Munich, 25 January 2012
EADS opens Icing and Contamination Research Facility in Munich
Ways sought to prevent ice accretion on aircraft surfaces
Test method for insect contamination
New, compact wind tunnel allows higher test frequency
Aerospace and defence group EADS inaugurated iCORE, its new Icing and Contamination Research Facility at its German headquarters in Ottobrunn near Munich on Wednesday. The lab is part of EADS Innovation Works, the corporate research and technology network. At the core of the facility is a laboratoryscale cryogenic wind tunnel which combines the various elements that create icing conditions.
“This facility will greatly facilitate our efforts to increase flight efficiency. It also further leverages the research and technology capabilities of our Ottobrunn site and the Munich region,” said EADS Chief Technical Officer Jean Botti.

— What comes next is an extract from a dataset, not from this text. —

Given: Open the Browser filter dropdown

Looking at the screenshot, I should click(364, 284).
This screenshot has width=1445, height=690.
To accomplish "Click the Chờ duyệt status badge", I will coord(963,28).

The main purpose of the new research facility is to find ways to minimise or even prevent the build-up and adhesion of ice on the plane’s surface, thereby reducing energy consumption for inflight de-icing. EADS IW scientists are studying the use of coatings and tailored surfaces to counter the accumulation of ice from supercooled water droplets – a common condition of meta stable water encountered during flight in the atmosphere and in cloud. The coatings are expected to support the use of newgeneration on-board de-icing systems that respond to the increasing evolution of electric aircraft. The applications for these solutions range from airliners and helicopters to military unmanned aerial vehicles.
The planned research activities in the new facility will address laminar flow technology. The effect of insect contamination on flow characteristics will also be investigated in this context. Insect contamination has no impact on flight efficiency today. When the laminar flow technology currently under development goes into use, however, this situation will change: minor turbulence may occur due to insect contamination. This would jeopardise the goal of fuel savings through turbulence-free airflow.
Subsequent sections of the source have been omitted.